The surcharge is a tax on surchargeable contributions and applies if your adjusted taxable income exceeds the surcharge lower income amount set out in the tax laws. The surcharge will not apply for the 2005-06 and later financial years, but will apply to surchargeable contributions for earlier financial years, including the 2004-05 financial year if your adjusted taxable income exceeds the relevant lower income amount for the particular year.
For most Members, adjusted taxable income is usually your taxable income plus your surchargeable contributions.
In MilitarySuper, your surchargeable contributions are made up of employer productivity contributions and the contributions notionally paid by your employer in a financial year. These details are required to be reported annually by MilitarySuper to the Australian Taxation Office (ATO).
The ATO matches this information with taxation records and determines the surcharge liability of Members. The ATO will then calculate the surcharge payable and send a surcharge assessment to the MSB Board. The ATO will also advise you that it has sent the assessment to your trustee.
If you receive notification of a surcharge assessment in respect of your MilitarySuper surchargeable contributions for a financial year, your options are to either:
- pay nothing and have it deducted from your MilitarySuper benefit before it is paid, or
- pay some or all of the debt to MilitarySuper at any time before your MilitarySuper benefit becomes payable.
The surcharge law requires us to continue to maintain a surcharge debt account for each member to record any surcharge assessments advised by the ATO, together with any payments you make and any interest required to be imposed. Your annual MilitarySuper Member statement provides details of this account.

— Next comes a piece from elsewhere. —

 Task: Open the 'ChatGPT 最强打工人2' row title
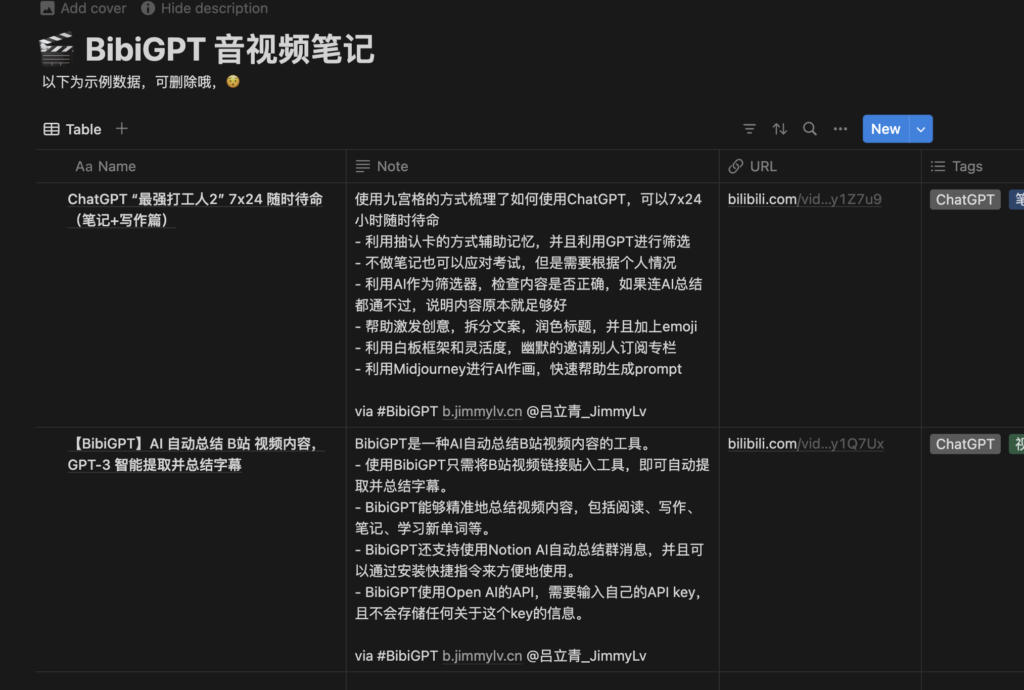coord(194,199)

Any debit balance in your surcharge debt account on 30 June each year will be charged a full year's interest at the prevailing 10-year Treasury bond rate. The legislation requires that interest continue to be imposed on any amount in the surcharge debt account at 30 June in any year even though surcharge has been abolished from 1 July 2005.

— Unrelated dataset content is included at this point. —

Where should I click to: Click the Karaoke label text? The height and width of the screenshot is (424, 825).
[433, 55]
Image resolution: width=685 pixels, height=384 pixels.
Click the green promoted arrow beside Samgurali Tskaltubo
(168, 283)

The ATO may issue an amended surcharge assessment at any time. We can only update our records when we are notified of any changes by the ATO.
Payment of the surcharge debt
Any surcharge debt can be paid in part or full progressively during your period of membership, or left to accrue with interest at the 10-year Treasury bond rate. Any surcharge debt remaining when a benefit becomes payable, whether in cash or by transfer/rollover to another Fund, will be deducted from the MilitarySuper benefit payable.

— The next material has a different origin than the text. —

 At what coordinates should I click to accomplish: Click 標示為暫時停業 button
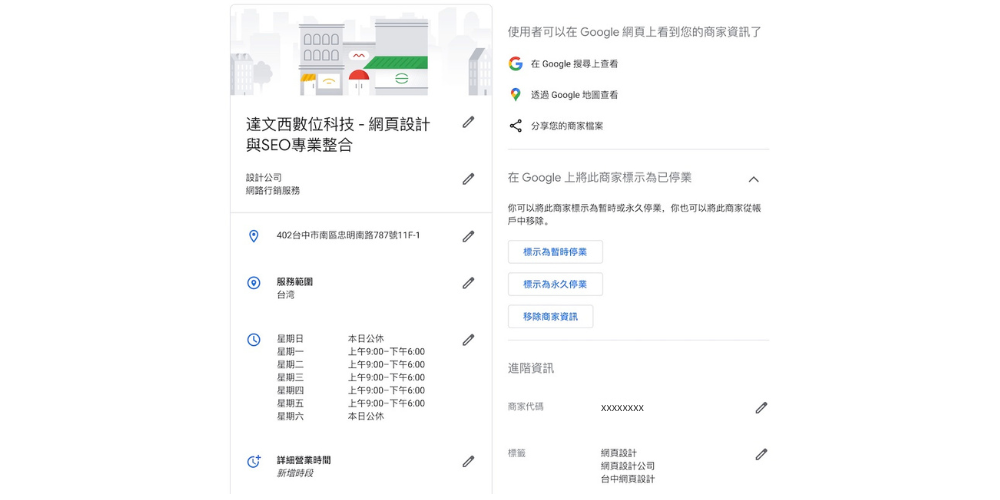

When the benefit becomes payable you can request that the debt be deducted from:
- the employer lump sum benefit before it is paid as a lump sum or converted to pension; or
- the pension benefit after conversion of the employer lump sum to pension; or
- the Member Benefit before it is paid as a lump sum.
If you wish to make a payment, in part or in full, it should be sent directly to MilitarySuper with a DFRDB and MilitarySuper member contributions surcharge remittance advice form [PDF 802 KB]. This form should also be available from your pay office.
Alternatively, you can attach to the payment a note that clearly states your full name, address, service number, scheme membership (MilitarySuper), and that the payment is to be credited to your surcharge account.
If a surcharge debt is to be paid from a MilitarySuper benefit and a Member elects for a lump sum only benefit, or where pension is payable and a Member elects to have the debt applied to the lump sum instead of the indexed pension, the lump sum is reduced by the surcharge debt amount recorded at the time the benefit is determined.
Disagreement with assessment
If you disagree with a surcharge assessment, in so far as it is based on adjusted taxable income, you may lodge a formal objection with the ATO.
If the disagreement relates to the calculation of the amount of surchargeable contributions, a request for reconsideration may be made to Commonwealth Superannuation Corporation (trustee of MilitarySuper).
A request for reconsideration would need to be based on material facts. For example, you would need to demonstrate that the calculation of surchargeable contributions was not in accordance with the provisions of the Superannuation contributions tax (Assessment and Collection) Act 1997, or you disagree with the data used to calculate surchargeable contributions, such as the salary, age, or membership period.
If still dissatisfied after reconsideration by your trustee, a complaint may be lodged with the Superannuation Complaints Tribunal (SCT).